The sudden fall in the price of oil has significant macroeconomic implications. It definitely means lower fuel prices for the general consumer but it will drastically reduce the revenue of countries that are exporting oil.
Is cheap oil good or bad for the economy?
Consumers are quick to welcome low oil prices but its global impact is challenging to understand. Many nations depend on oil as a major source of revenue and lower primes would adversely affect their economy. Low oil prices could signify a weak global economy which would overshadow most benefits of lower prices.
In the word of Arthur Berman, “The current situation with oil price is really very simple. Demand is down because of a high price for too long. Supply is up because of U.S. shale oil and the return of Libya’s production. Decreased demand and increased supply equals low price.” Is he right?
Supply and demand factors meant commodity prices were “likely to stay low for a sustained period” said Christine Lagarde, chief of the International Monetary Fund (IMF).

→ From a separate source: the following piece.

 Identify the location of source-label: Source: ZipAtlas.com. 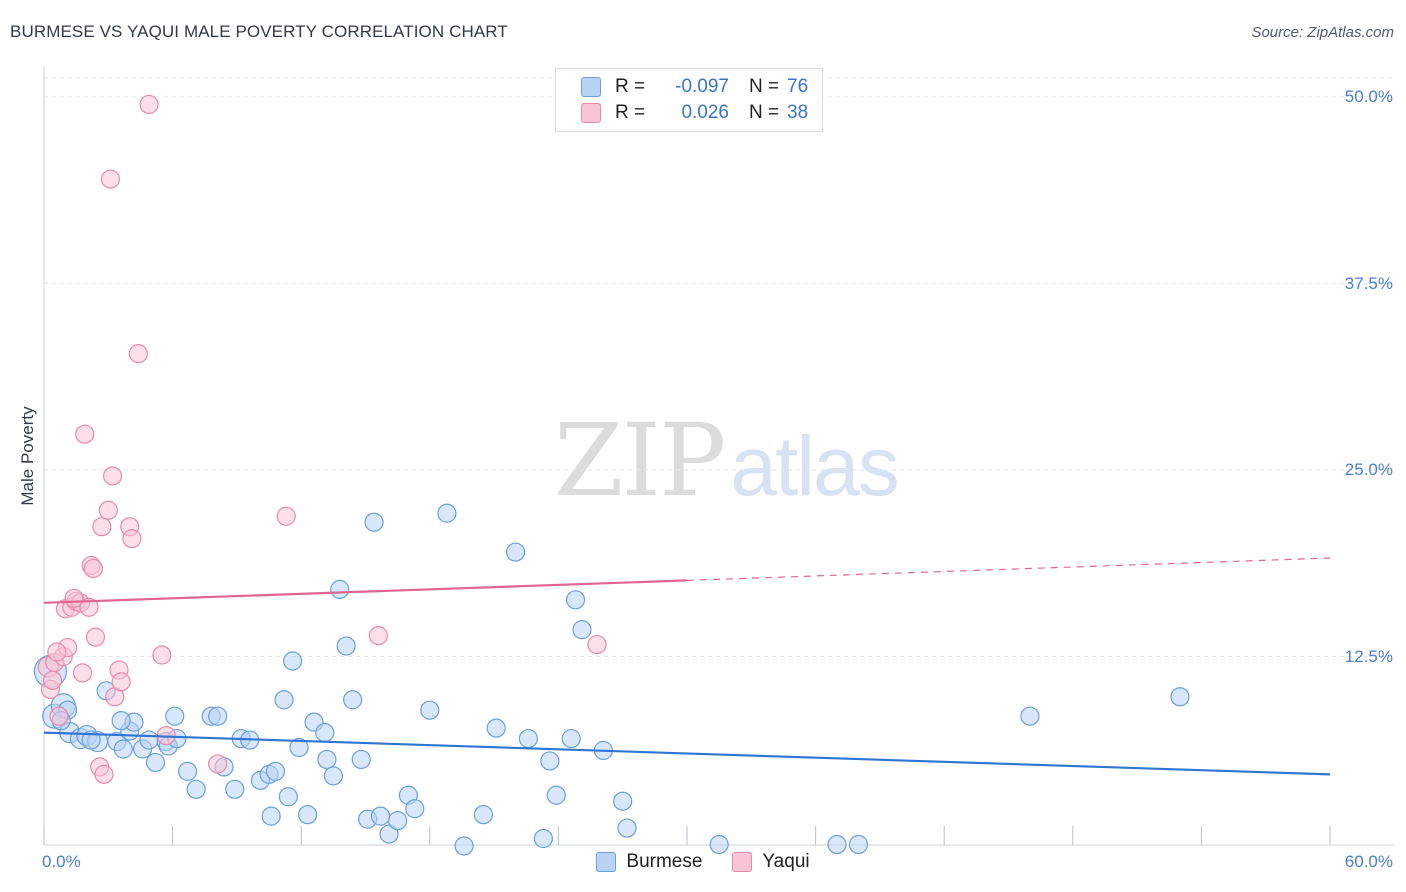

World leaders discuss how to deal with the drop in oil prices
A third of the world’s oil supply is controlled by the cartel, Opec. It meets two times a year, but during a winter December meeting Saudi Arabia and Iran had a standoff over production targets which led to a cold termination of the discussions. The 13-member cartel had said that it would agree on lower production targets if non-Opec states such as Russia also signed up to decrease their record output.

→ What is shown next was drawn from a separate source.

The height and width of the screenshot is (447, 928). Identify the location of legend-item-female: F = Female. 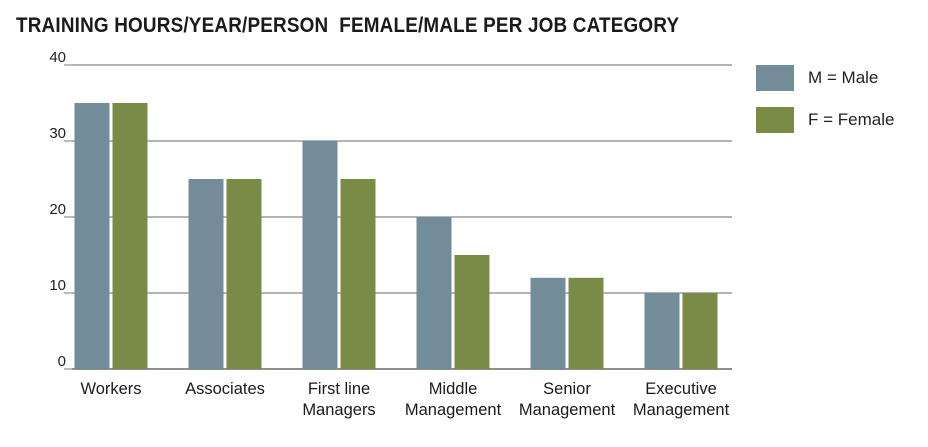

Significantly the market still continues to trade oil up in hopes that they can cut exports from oil producing nations from their multi-year profits. There were also reports that several members of Opec and Russia, the main non-Opec oil power, met to discuss corresponding actions but Saudi Arabia was not part of this meeting even though it is the largest producer and de facto leader of the cartel. This undermines the effectiveness of any agreement. Then there is the estimate in the report for the hitherto resistant domestic shale oil supply to show a more substantial drop this year (by 620,000). This would more than counter-weigh the half million barrels Iran is expected to supplement to the market and would instigate a rebalance of excess supply.
How has this affected countries across the globe?
Russia has been adversely affected by the plunge in oil prices. Its oil revenue make up for 50% of its budget revenue and about 70% of its export revenue. As the prices dropped, the country incurred an estimated loss of two billion dollars in revenue (per dollar fall in pricing). This has caused the Ruble to fall which required the central bank to raise the interest rates and sell the foreign currency reserves to support the currency. The Russians require oil prices to be above hundred and five dollars a barrel to stabilize its budget. Market conditions will either cause the government to run deficits or force it to cut down on other programs, key to the country’s economic growth.
In Saudi Arabia, the government is highly dependent on the oil revenue as it makes up for ninety percent of the government’s revenue. The fall in prices would lead the government to run a budget deficit and may also lower its expenses. It will upset job creation in the country as most of the jobs available are based on government contracts. Even though the short term reduction in revenue won’t be an issue as they can just sink into their seven hundred billion dollar sovereign wealth funds. The main reason for not cutting their oil production is also political, the lower the prices decline, shale oil production in US will feel the brunt of it.
A giant beneficiary of the oil prices slopping downwards is the United States. It is the second largest importer as well as the second largest producer of oil. Oil production in US has been increasing considerably over the past 5 years due to the use of methods like fracking. Lower oil prices will adversely affect the viability of US energy companies such as Chevron, Exxon, etc.
Investment bank bears warn that Oil could crash to $10 a barrel.
“Given that no fundamental relationship is currently driving the oil market towards any stability, prices are being moved almost entirely by financial flows caused by fluctuations in other asset prices, including the dollar and equity markets,” – Standard Chartered. It joined the likes of Goldman Sachs, Morgan Stanley and RBS as it lowered its oil outlook to $10. Simon Williams told that, “A $10 world would lead to petrol prices falling back to 86p-per-litre”.
The present-day mayhem has created a once-in-a-generation break for shrewd energy investors in the market. As the conventional media prints scary stories of oil prices falling through the floor, the smart investors are setting up their subsequent winning oil-plays.